Située à une trentaine de kilomètres du centre-ville de Siguiri, dans la sous-préfecture de Kintinian, l’école primaire publique de Bouré Kofilani peine à offrir un cadre d’apprentissage digne aux enfants de ce district minier. Manque d’enseignants, d’eau potable, de tables-bancs, de clôture et de matériels pédagogiques : les difficultés s’accumulent et fragilisent la qualité de l’éducation.

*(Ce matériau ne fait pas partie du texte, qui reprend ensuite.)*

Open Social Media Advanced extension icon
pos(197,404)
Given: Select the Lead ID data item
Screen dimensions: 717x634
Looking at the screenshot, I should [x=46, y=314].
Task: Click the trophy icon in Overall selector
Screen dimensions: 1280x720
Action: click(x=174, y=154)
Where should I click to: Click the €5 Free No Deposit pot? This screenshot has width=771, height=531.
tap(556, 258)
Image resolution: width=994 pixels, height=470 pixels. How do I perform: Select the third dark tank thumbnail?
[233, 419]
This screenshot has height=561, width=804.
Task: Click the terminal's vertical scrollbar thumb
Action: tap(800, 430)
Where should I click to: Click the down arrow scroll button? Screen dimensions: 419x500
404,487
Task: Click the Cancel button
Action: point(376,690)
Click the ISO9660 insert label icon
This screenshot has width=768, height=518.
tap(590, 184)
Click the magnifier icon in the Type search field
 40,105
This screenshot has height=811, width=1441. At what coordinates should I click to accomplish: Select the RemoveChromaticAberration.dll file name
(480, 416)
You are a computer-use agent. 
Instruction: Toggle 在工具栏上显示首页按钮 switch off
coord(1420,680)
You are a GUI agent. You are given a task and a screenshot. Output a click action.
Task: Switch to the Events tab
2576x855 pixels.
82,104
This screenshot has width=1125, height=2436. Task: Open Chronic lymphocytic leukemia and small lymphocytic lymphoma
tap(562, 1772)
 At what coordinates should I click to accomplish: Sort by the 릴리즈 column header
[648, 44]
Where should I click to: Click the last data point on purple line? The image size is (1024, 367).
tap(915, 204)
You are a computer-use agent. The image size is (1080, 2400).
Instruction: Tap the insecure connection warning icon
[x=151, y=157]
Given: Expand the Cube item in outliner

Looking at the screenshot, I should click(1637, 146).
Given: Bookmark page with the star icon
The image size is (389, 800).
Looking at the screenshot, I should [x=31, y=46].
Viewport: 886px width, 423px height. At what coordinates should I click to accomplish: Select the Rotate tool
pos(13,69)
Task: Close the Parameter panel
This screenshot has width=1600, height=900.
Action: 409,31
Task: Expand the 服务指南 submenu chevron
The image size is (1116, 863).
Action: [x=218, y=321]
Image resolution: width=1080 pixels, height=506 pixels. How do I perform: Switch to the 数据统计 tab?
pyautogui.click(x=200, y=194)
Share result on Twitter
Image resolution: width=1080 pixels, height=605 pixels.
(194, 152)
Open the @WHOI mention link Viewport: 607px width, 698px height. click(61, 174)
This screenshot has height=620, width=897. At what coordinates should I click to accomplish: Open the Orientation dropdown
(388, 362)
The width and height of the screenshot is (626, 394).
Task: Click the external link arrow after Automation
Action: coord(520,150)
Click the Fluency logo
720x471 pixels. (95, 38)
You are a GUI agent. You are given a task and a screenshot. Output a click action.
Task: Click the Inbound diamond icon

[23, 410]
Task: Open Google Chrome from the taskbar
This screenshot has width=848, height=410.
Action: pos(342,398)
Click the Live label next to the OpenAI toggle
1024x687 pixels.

« L’école compte six salles de classe et six enseignants, dont quatre titulaires et deux contractuels. Mais nous faisons face à un sérieux problème de mobilier : il n’y a pratiquement pas de tables-bancs. Les enfants suivent les cours dans des conditions difficiles. De plus, l’absence de clôture expose l’établissement, les animaux s’y installent. À cela s’ajoute le manque total d’eau potable, parce qu’on n’a pas de forage. Chaque matin, les élèves doivent aller puiser de l’eau au bas du village avant de venir en classe, ce qui les retarde souvent », explique-t-il.
Malgré ces conditions précaires, la population locale continue de se battre pour l’avenir de ses enfants. « Les parents d’élèves sont vraiment engagés. À chaque ouverture des classes, ils envoient leurs enfants. Malgré le problème d’eau et les autres difficultés, la communauté reste déterminée. À ce niveau, je ne peux que remercier les parents », se félicite le directeur.
Dans cette zone où l’or brille, l’éducation peine encore à trouver ses bases. Citoyens et responsables locaux appellent les autorités éducatives et les partenaires à agir pour offrir aux enfants de Bouré Kofilani un environnement scolaire à la hauteur de leur droit à une éducation de qualité.